We're still on hold for housing, and still too broke to send me home.  As things stand, whenever I make it back I'm staying until November 30th, and then making what I've come to think of as "the big move."  I have hit a point at which I don't really care what happens next so long as something happens.  I want to either be back home in the states or in a home that's mine.  I am beyond tired of camping out in other people's homes here.  Don't get me wrong, I'm grateful.  It's just...I want to be surrounded by OUR things.  I want to make us dinner without feeling like I'm intruding in someone else's kitchen.  It's exhausting, being a guest for this long.  

However, there are some upsides to the situation.  It's giving Kyle and I much-needed time to readjust to each other.  We're rediscovering how we fit:  learning how to live together without stepping on each other's toes, and figuring out what we enjoy doing together.  In all honesty, most of our time together back home was spent with friends and family, and while we've been apart, we've learned to live alone.  We have a very limited number of hobbies and activities that we can both agree on, but the count is growing steadily, if slowly.  

Still, sometimes I feel like we have accomplished so little in these past months.  We were supposed to have been married and in our own home with a plan to get me back stateside in under a month.  His unforgiving and annoying schedule proved that to be impossible, and now almost an entire summer has passed by and things STILL aren't underway.  I have to constantly remind myself that a few months isn't as long as it sounds like.  Shortly we'll be un-stuck from this in-between place, and the frustration will not be anything more than a dim memory.  Until then, I feel like banging my head against a wall (that isn't mine).  

I mean seriously?  Is it so hard for the Army to approve our paperwork and get us in a home?  It isn't like housing is limited.  Half the buildings here are nearly vacant!
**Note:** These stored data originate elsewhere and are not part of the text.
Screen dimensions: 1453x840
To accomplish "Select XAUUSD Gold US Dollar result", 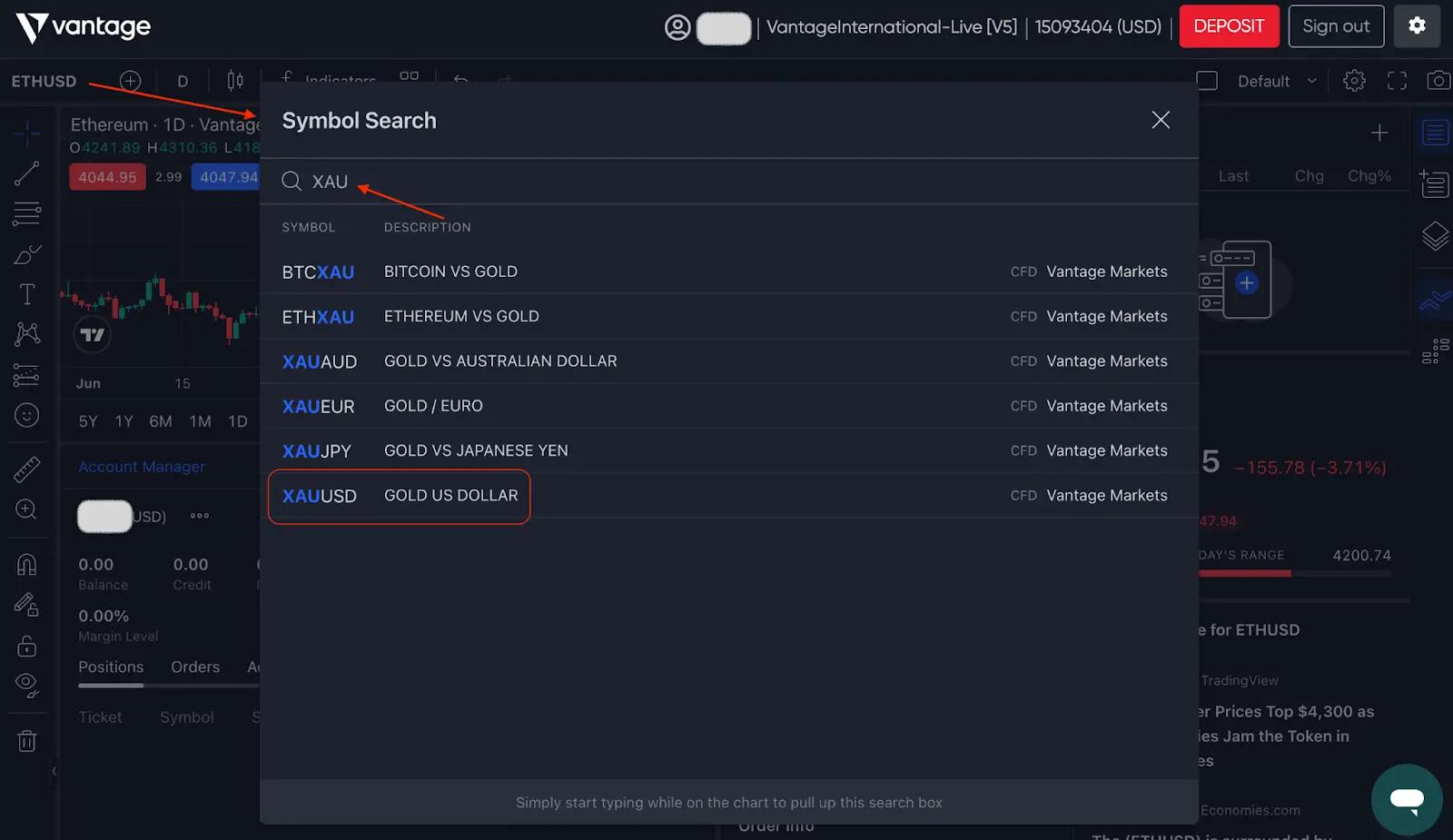I will point(400,496).
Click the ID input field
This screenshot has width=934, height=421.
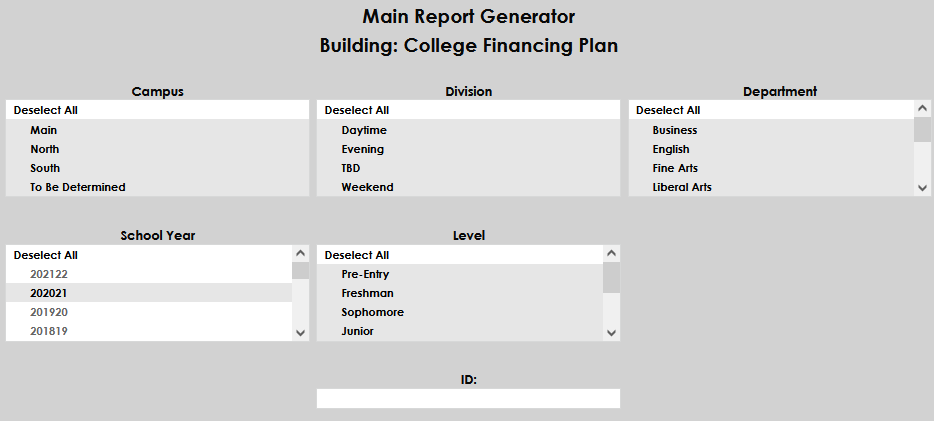click(x=468, y=399)
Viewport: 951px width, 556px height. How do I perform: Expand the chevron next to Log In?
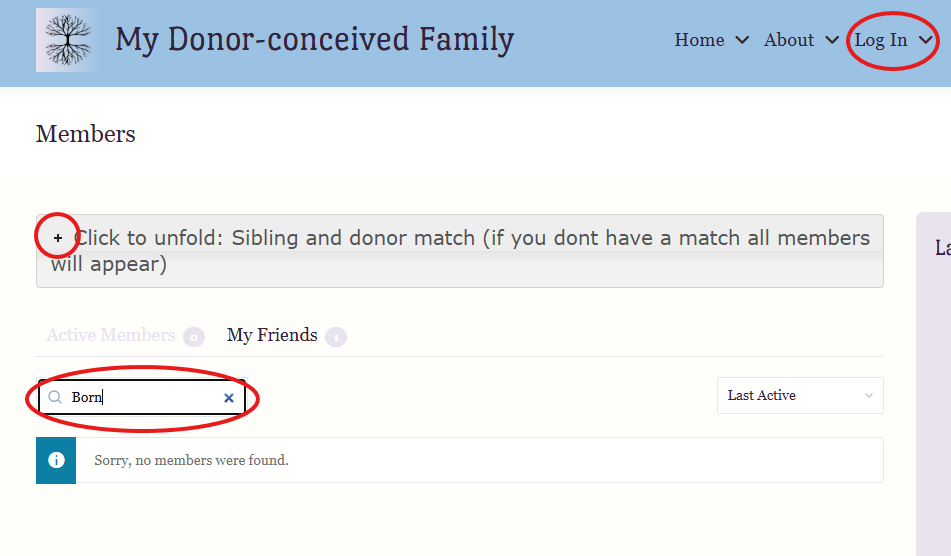(926, 40)
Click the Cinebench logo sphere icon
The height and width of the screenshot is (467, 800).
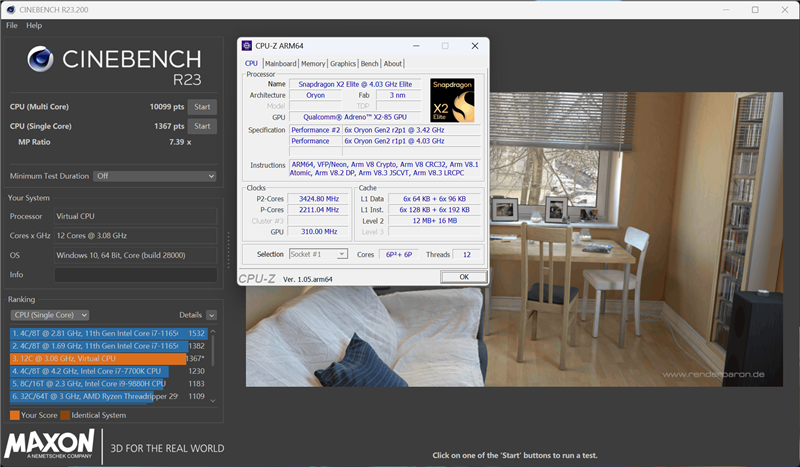click(40, 59)
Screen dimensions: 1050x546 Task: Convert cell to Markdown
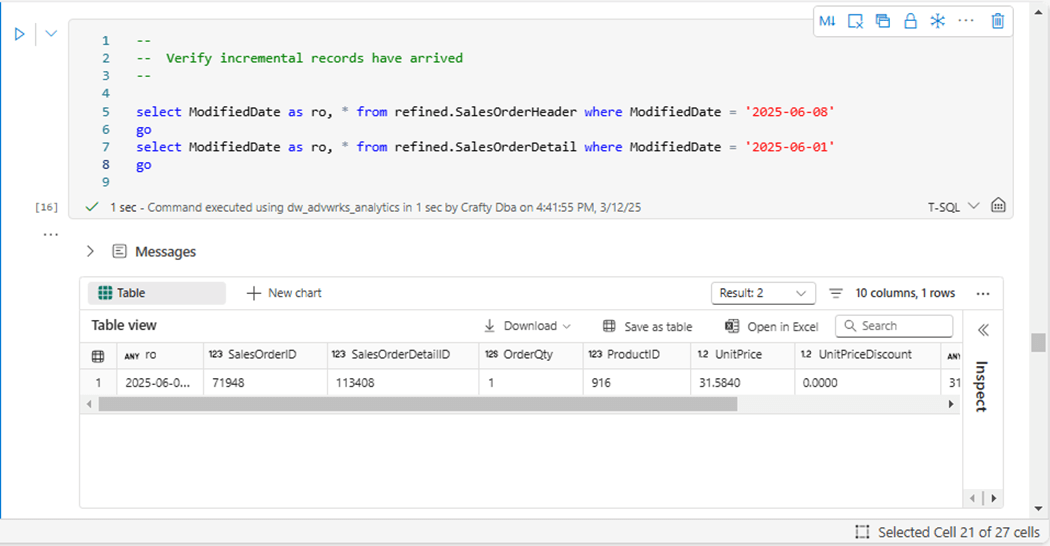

I don't think this post (or my mindset) has one set emotion/point.  It's all a mess of newly-wed happiness, homeless frustration, and impatience.  Here's to hoping your summer has been more productive than mine, at that autumn brings more welcomed changes. 

9 comments:

  1. Welcome to Military life. The only good thing that came out of Rodney and I planning our fast wedding was the whole being put on the housing list early.
    You should be at the top of the list. Unless someone off base/post has a baby or is pregnant and request a house.

    Don't worry about the whole broke thing. It sucks trust me I know, but it will eventually work out.

    I didn't get to go home until Christmas, but another good thing we had, was planned moving. The Air Force gave us money to move, and we acutally made some off of it.

    Hope things stat to look up!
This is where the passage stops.